# Passage shown
For employers, having workers in the office helps to build company culture, enabling mentoring, brainstorming, collaboration, team bonding, socialization and the ability to get things done without interruption from children.

“I think what is going to happen with the office sector is you are no longer going to be a second-rate employee if you decide to just work on the fly,” said Nathan Moeder, a principal at London Moeder Advisors, a real estate consulting firm. “But in terms of office space, I don’t think we are going to have a massive cohort that is just going to work from home. That doesn’t work for a lot of people.”

About 12% of professionals worked from home before the pandemic, said Norm Miller, the Hahn chair of Real Estate Finance at the University of San Diego School of Business. That could easily rise to 18% to 20% going forward.

“That is not that much of an increase,” he said.

Miller estimates that rent collections are down 12% in the office sector from tenants no longer paying their leases, based on survey data from Pension Real Estate Association and other sources.

# Source information

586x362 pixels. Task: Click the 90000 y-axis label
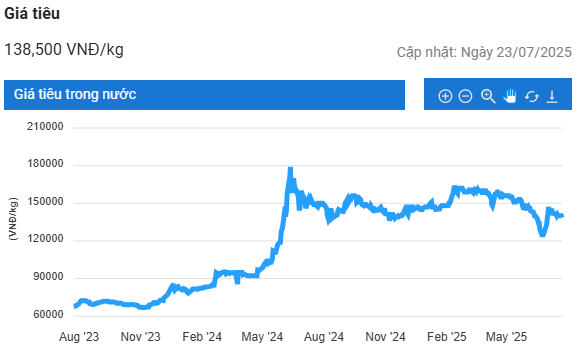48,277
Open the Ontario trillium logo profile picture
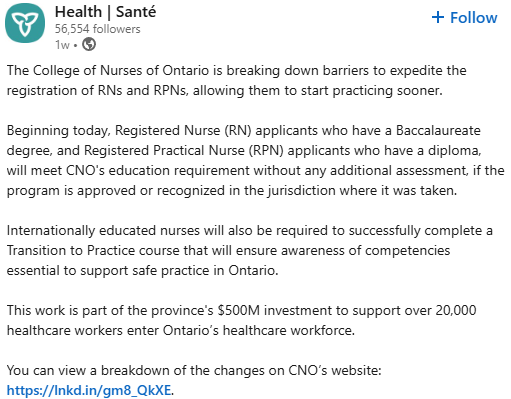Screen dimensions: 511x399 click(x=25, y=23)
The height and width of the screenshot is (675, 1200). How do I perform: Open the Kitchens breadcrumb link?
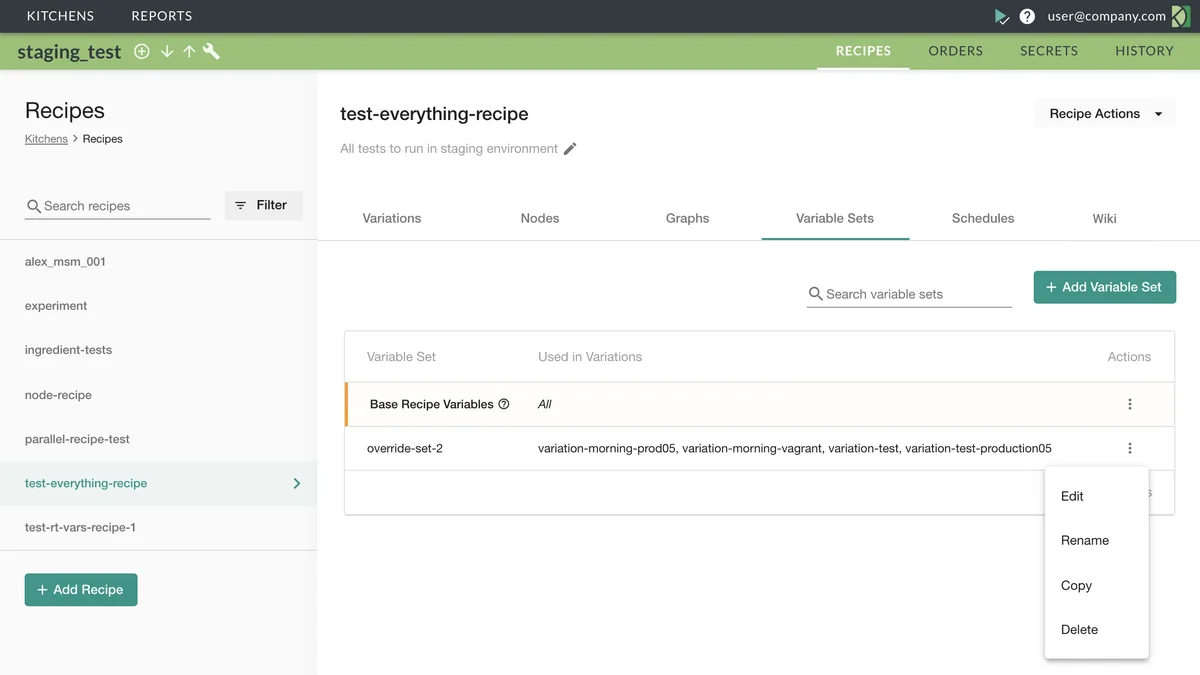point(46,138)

# Brief 1
Return the office-sector passage from "For employers, having" to "interruption from children." verbatim.
# Brief 2
In the office-sector passage, list every activity or ability that its opening sentence says having workers in the office enables.

# Written reply 1
For employers, having workers in the office helps to build company culture, enabling mentoring, brainstorming, collaboration, team bonding, socialization and the ability to get things done without interruption from children.

# Written reply 2
- Mentoring
- Brainstorming
- Collaboration
- Team bonding
- Socialization
- The ability to get things done without interruption from children